Reproduza fielmente o trecho do texto abaixo compreendido entre "Se o rumo de" e "vossos ingentes esforços.", inclusive.

▸ Seção do documento
"""
A política usou de todos os recursos para impedir a vossa nomeação. Ingressastes no corpo docente da legendária Faculdade do Recife aos 24 anos de idade. Tínheis aparência juvenil. Não entra no anedotário que vos cerca, como a todos os homens em evidência, curioso e verídico episódio. Ao virdes ao Rio de Janeiro acompanhar, como era natural, vossa indicação para o magistério, tínheis o dever de procurar o presidente da república, que era, então, o venerando Sr. Venceslau Brás. Fostes ao Palácio do Catete, em companhia do então Deputado Vicente Piragibe, diretor de A Época, que acolhera as vossas primeiras produções jornalísticas na imprensa carioca, O ilustre parlamentar havia solicitado ao Chefe da Nação o favor da internação gratuita de um jovem no Colégio Pedro II. Ao avistar o Sr. Piragibe em companhia de um rapaz, o Sr. Venceslau Brás recordou-se do pedido e, antes de qualquer apresentação, disse ao deputado: “Este é o seu recomendado para o Pedro II?” O Sr. Piragibe respondeu de pronto: “Este moço, Senhor Presidente, é candidato classificado em primeiro lugar no recente concurso da Faculdade de Direito do Recife” O presidente soube resistir à pressão exercida pela política dominante e cumpriu o seu dever.

Se o rumo de vossa vida não se houvesse alterado, transportando-vos para outro cenário, teríeis exercido papel relevante na direção mental da mocidade do Norte. Para isto não vos faltavam o arrojo das ideias, a independência do pensamento, o denodo das convicções, o poder verbal sem o qual o proselitismo perde muito na eficiência e na concretização dos objetivos. A vossa vinda ao Rio de Janeiro, em 1915, para o fim a que há pouco aludi, determinou nova direção à vossa trajetória. Emerson alude, como um impulso de liberdade, ao verso do persa Hafiz: “Está escrito sobre a porta dos céus:‘Desgraça a quem sofre de ser traído pelo destino!’.” O destino não vos foi infiel e coroa sempre os vossos ingentes esforços.

Conquistastes de pronto a metrópole. Um artigo sobre Carlos Peixoto foi a vossa revelação ao público carioca. A figura varonil do parlamentar mineiro tentava quem quisesse retraçá-la, sem cortesanias nem arroubos. Ensaiáveis a tarefa em que sois mestre. Não vos seduz o panteísmo. A Natureza, fonte de inspiração para tantos outros, não vos deixa propriamente indiferente; não exerce, entretanto, poderoso fascínio sobre o espírito. De vez em vez, uma imagem fugidia, pondo um tom sugestivo na análise dos homens e dos caracteres, no exame dos fatos. Primais na fotografia humana, nos traços psicológicos e perpetrais as incisões que vossa pena produz na suscetibilidade, no orgulho, na vaidade dos homens.

Duas amostras de vossa arte fotográfica: com o “Carlos Peixoto” iniciastes a fundação da cidadela em que permaneceis, de lança em riste contra os que procuram assaltá-la. Com “O Monstro” previstes os meandros da era getuliana. Esse poder de penetração, que não é vã profecia, caracteriza os analistas da humanidade, inquieta, movediça, inconstante.
"""
▸ Seção de dados
"""
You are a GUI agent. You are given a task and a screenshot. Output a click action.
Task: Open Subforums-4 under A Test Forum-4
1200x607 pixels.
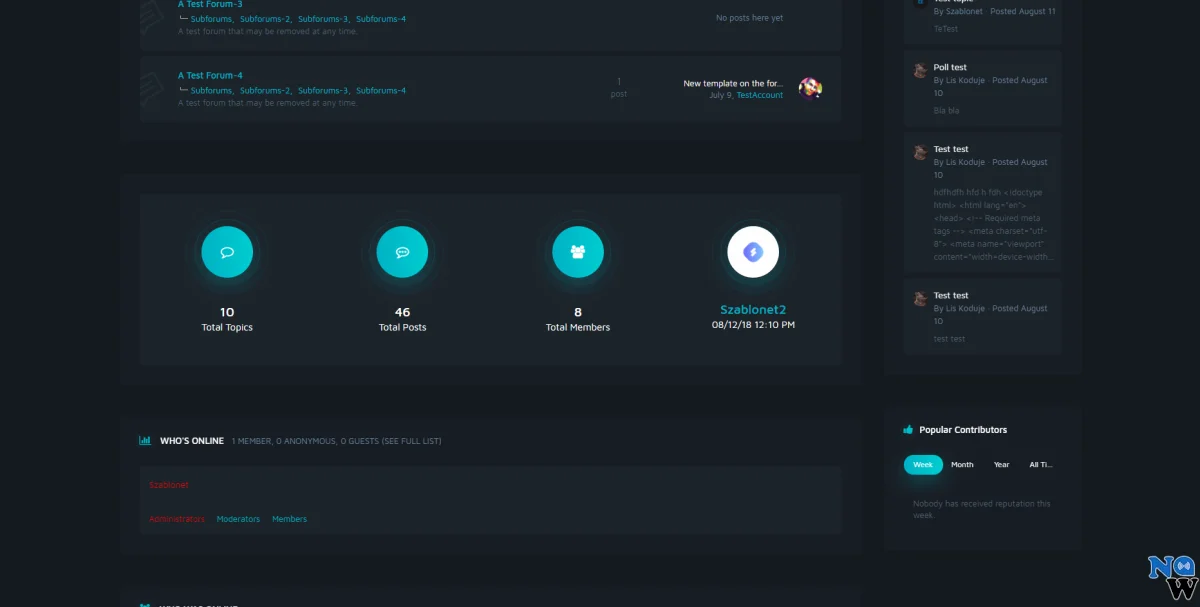(381, 91)
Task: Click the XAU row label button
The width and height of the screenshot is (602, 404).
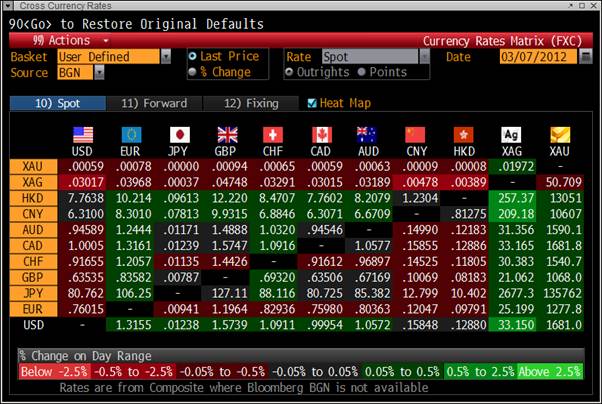Action: tap(34, 166)
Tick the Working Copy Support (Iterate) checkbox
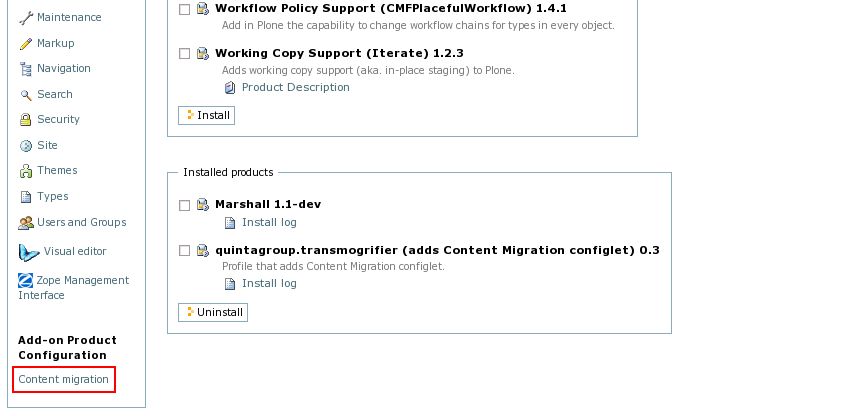This screenshot has height=416, width=861. (184, 54)
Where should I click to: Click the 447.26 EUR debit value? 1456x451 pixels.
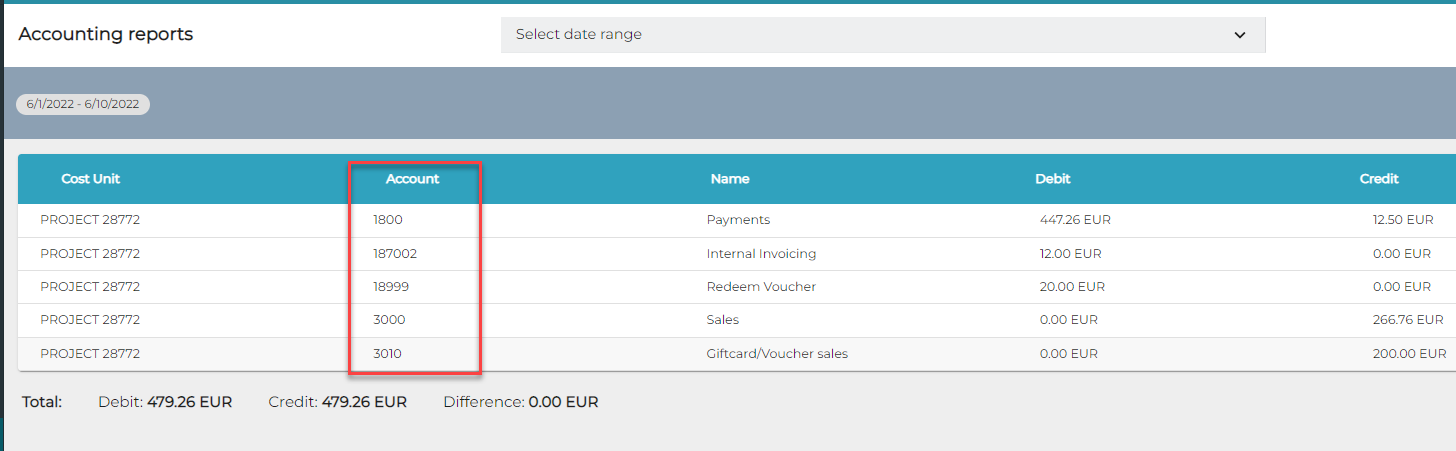point(1075,220)
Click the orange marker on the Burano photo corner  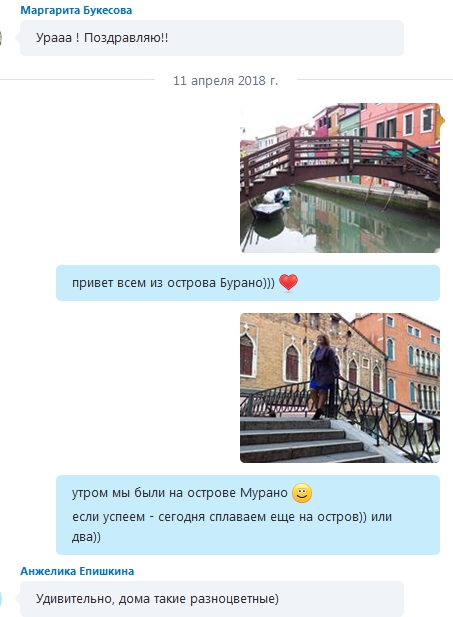[442, 120]
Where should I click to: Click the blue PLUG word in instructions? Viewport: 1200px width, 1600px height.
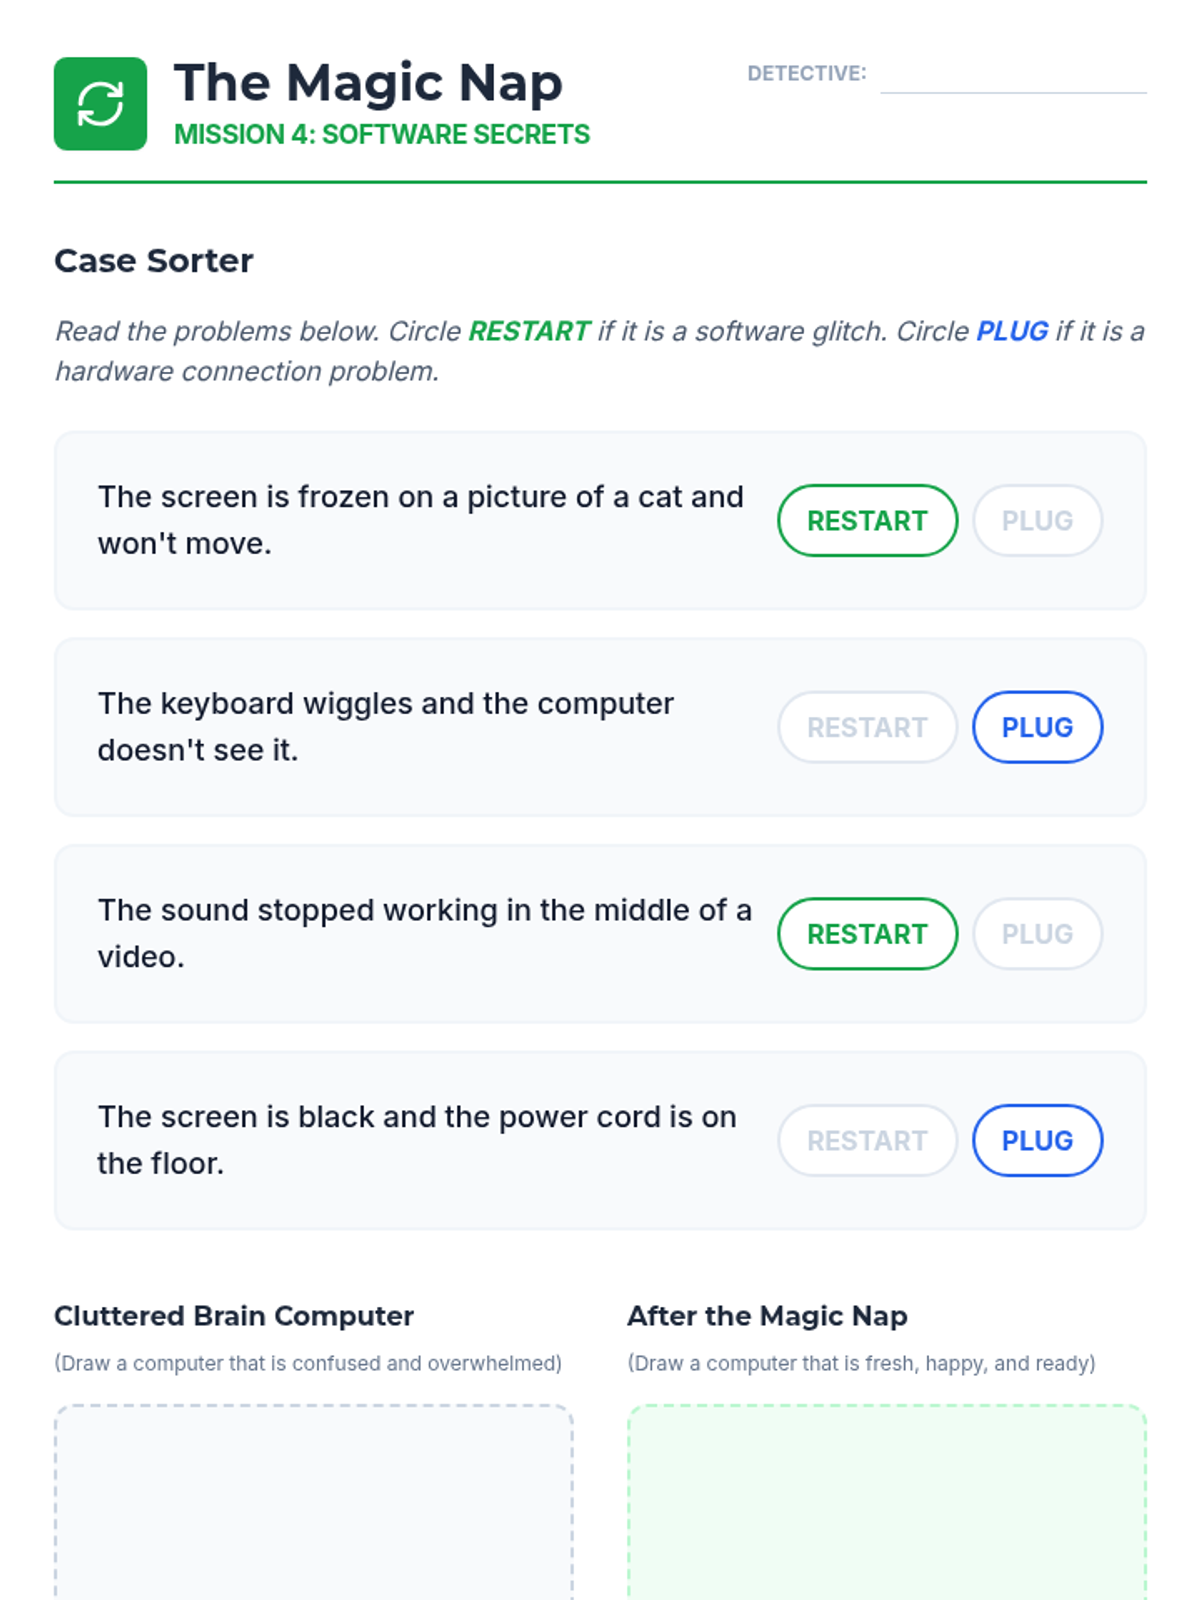(x=1011, y=331)
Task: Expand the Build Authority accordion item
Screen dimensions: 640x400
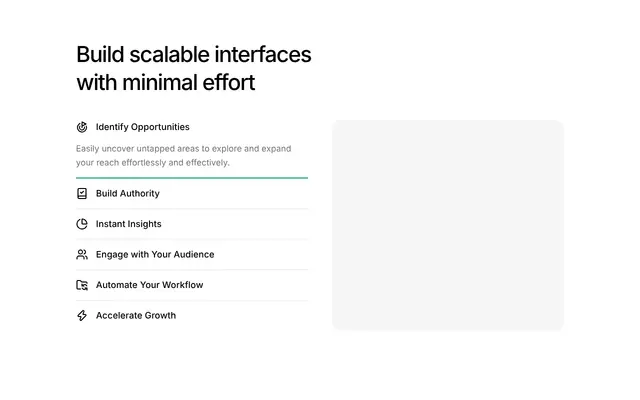Action: [192, 193]
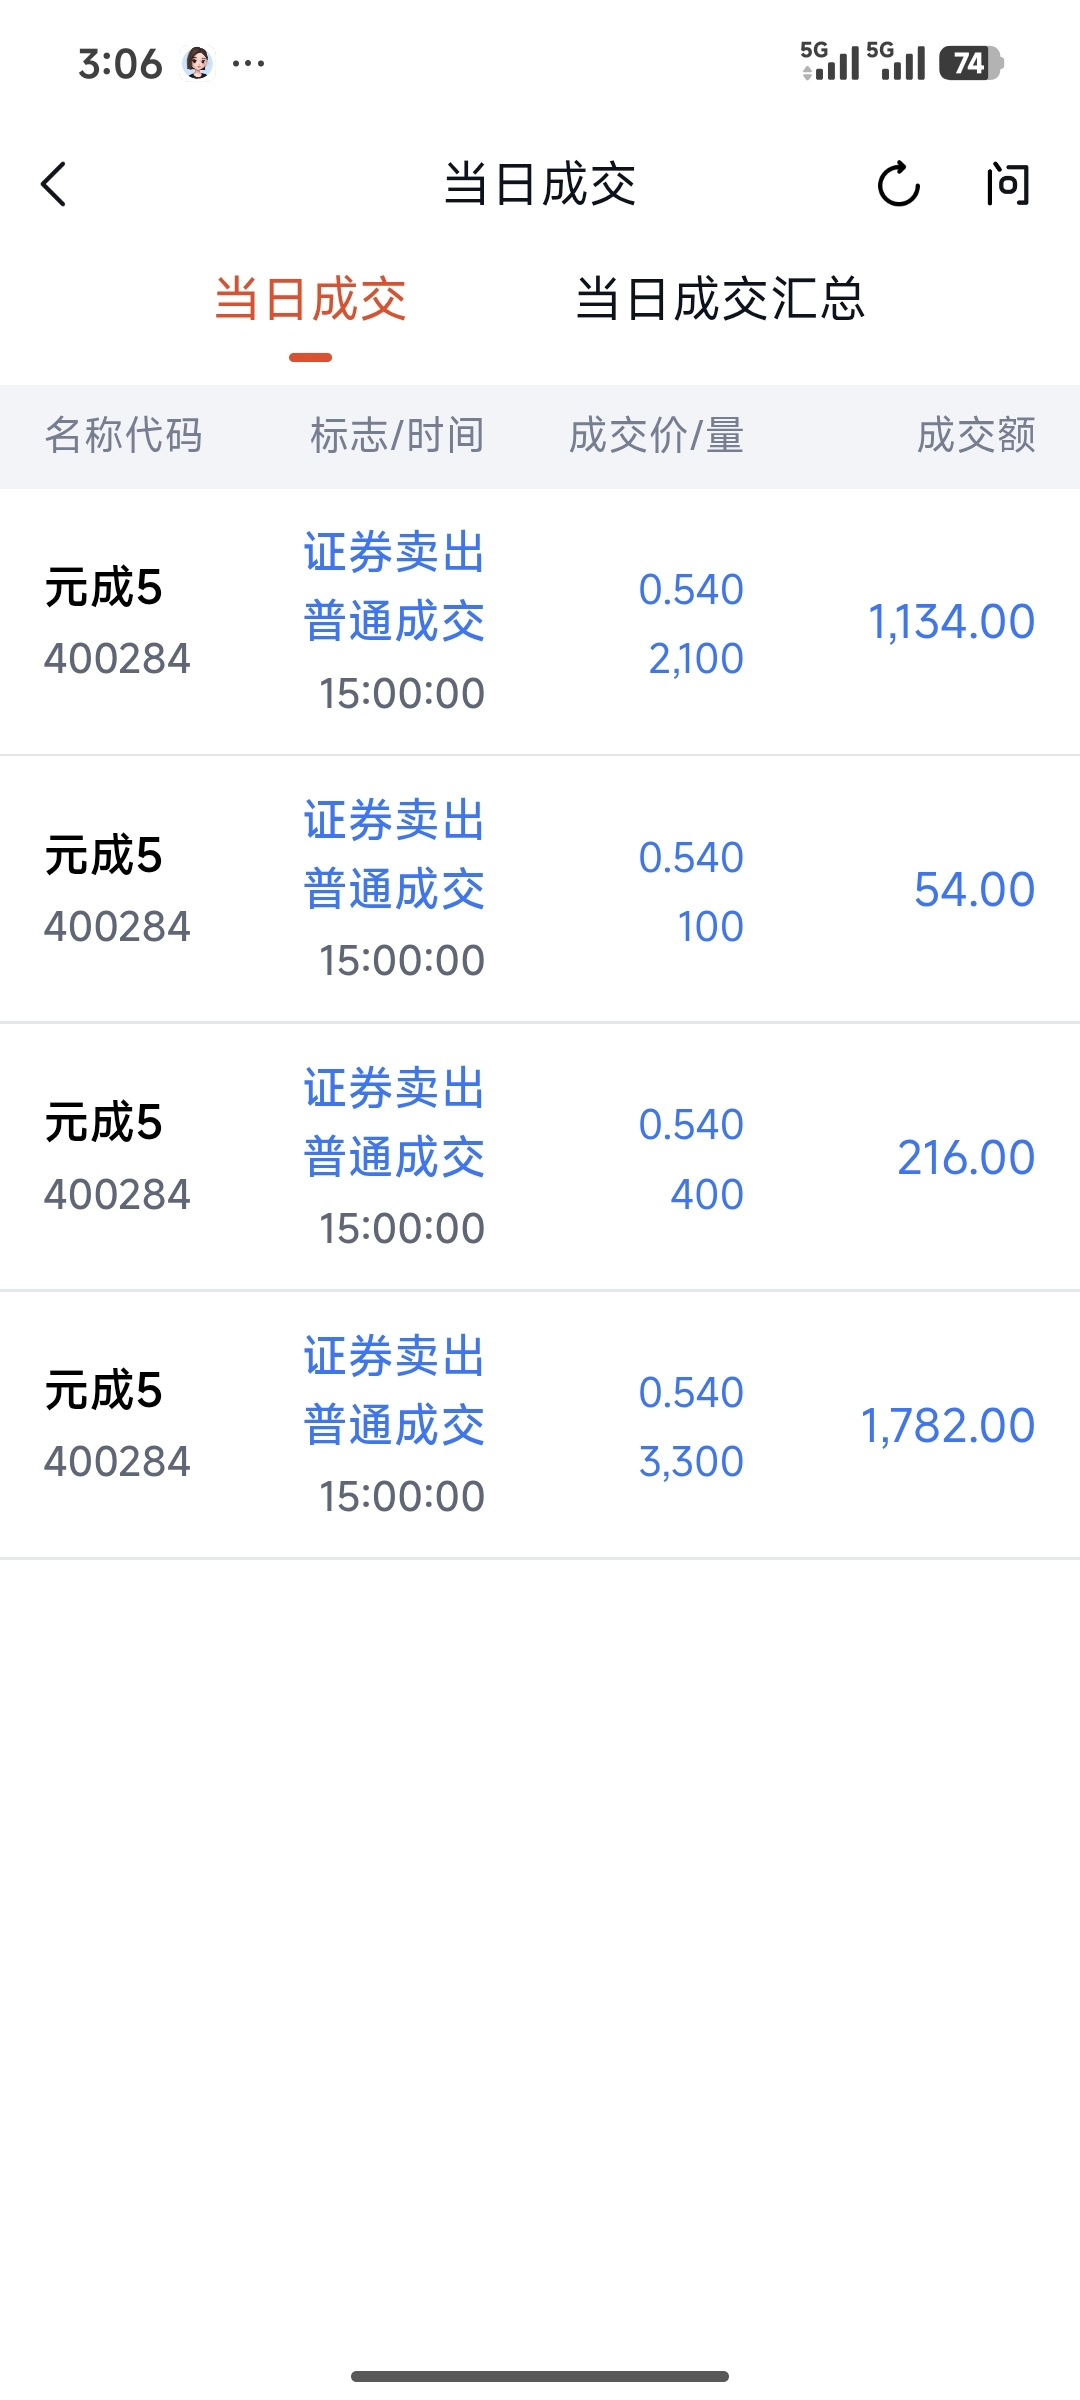Tap 元成5 name in the first row

(103, 587)
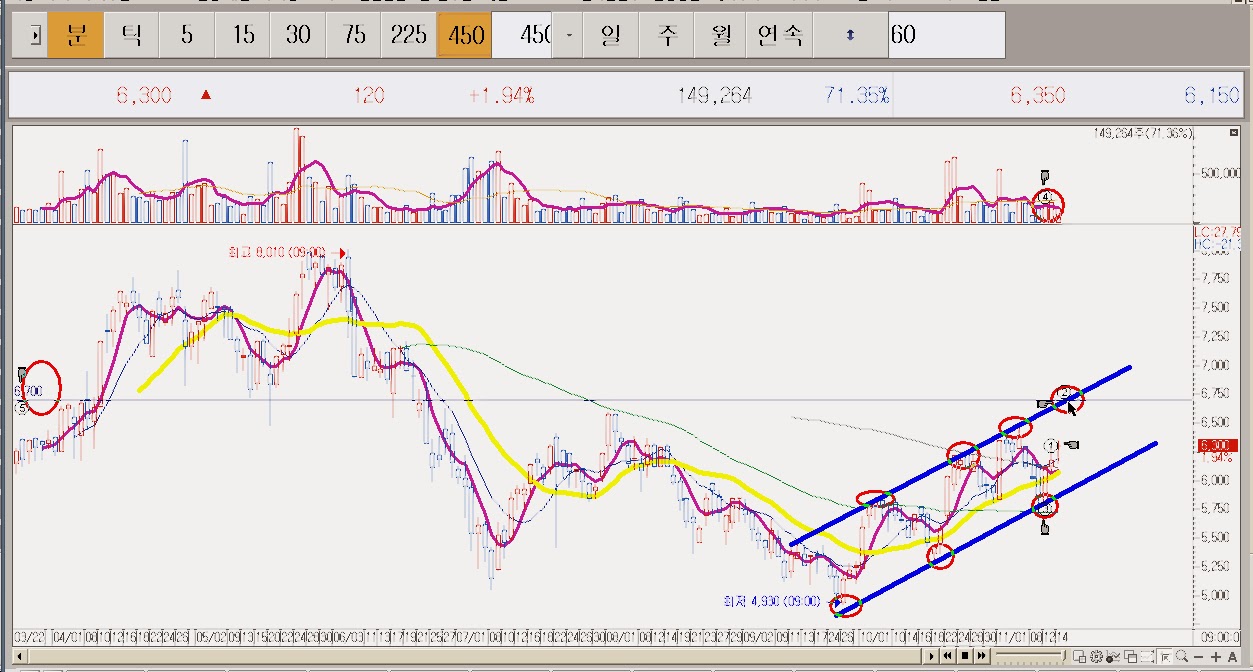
"""
▸ Resposta escrita
Se o rumo de vossa vida não se houvesse alterado, transportando-vos para outro cenário, teríeis exercido papel relevante na direção mental da mocidade do Norte. Para isto não vos faltavam o arrojo das ideias, a independência do pensamento, o denodo das convicções, o poder verbal sem o qual o proselitismo perde muito na eficiência e na concretização dos objetivos. A vossa vinda ao Rio de Janeiro, em 1915, para o fim a que há pouco aludi, determinou nova direção à vossa trajetória. Emerson alude, como um impulso de liberdade, ao verso do persa Hafiz: “Está escrito sobre a porta dos céus:‘Desgraça a quem sofre de ser traído pelo destino!’.” O destino não vos foi infiel e coroa sempre os vossos ingentes esforços.